Le miro fijamente y me encojo de hombros, tratando de disimular con descaro mi incomodidad.
– No estaría entre mis regalos de Navidad favoritos -comento con indiferencia, y abro vacilante el segundo cajón.
Él sonríe satisfecho.
– En el siguiente cajón hay una selección de vibradores.
Lo cierro inmediatamente.
– ¿Y en el siguiente? -musito.
Vuelvo a estar pálida, pero esta vez es de vergüenza.
– Ese es más interesante.
¡Oh! Abro el cajón titubeante, sin apartar los ojos de su hermoso rostro, que muestra ahora cierta arrogancia.
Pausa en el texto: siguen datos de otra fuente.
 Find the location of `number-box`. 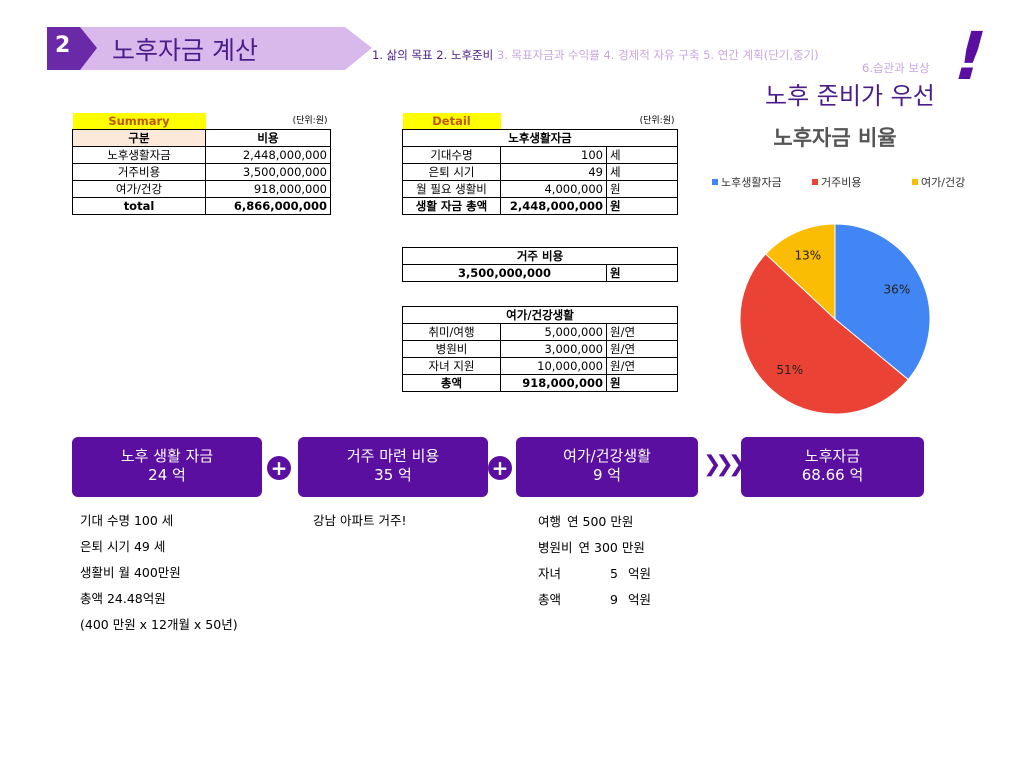

number-box is located at coordinates (64, 48).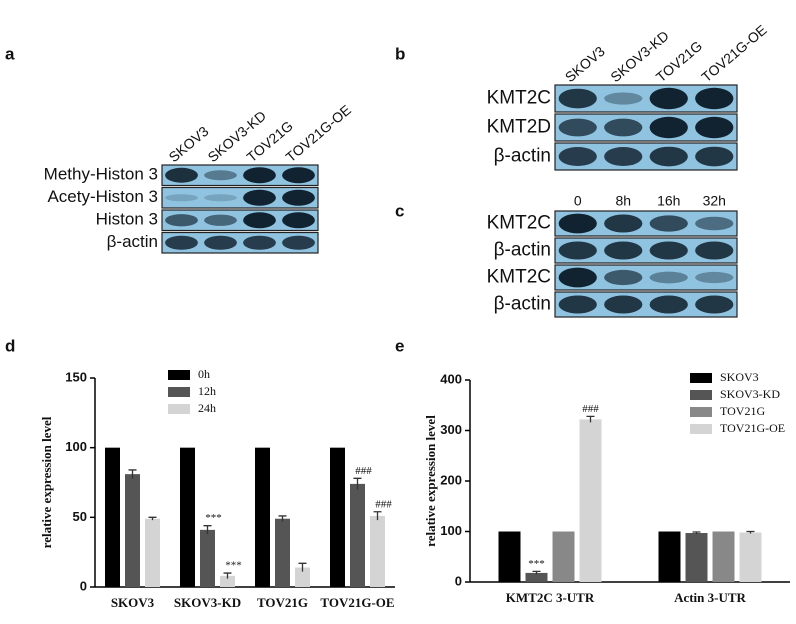 The width and height of the screenshot is (796, 624). Describe the element at coordinates (451, 430) in the screenshot. I see `y-tick-label: 300` at that location.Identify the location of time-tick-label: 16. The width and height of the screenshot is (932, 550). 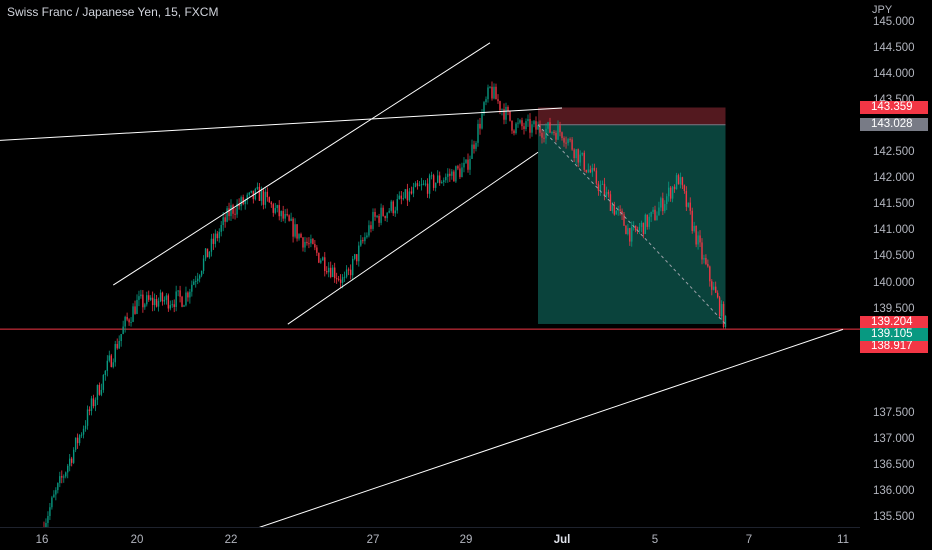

Dentro hay un surtido de objetos de metal y algunas pinzas de ropa. ¡Pinzas de ropa! Cojo un instrumento grande de metal, como una especie de clip.
– Pinzas genitales -dice Christian.
Se endereza y se acerca con total naturalidad hasta colocarse a mi lado. Yo las guardo enseguida y escojo algo más delicado: dos clips pequeños encadenados.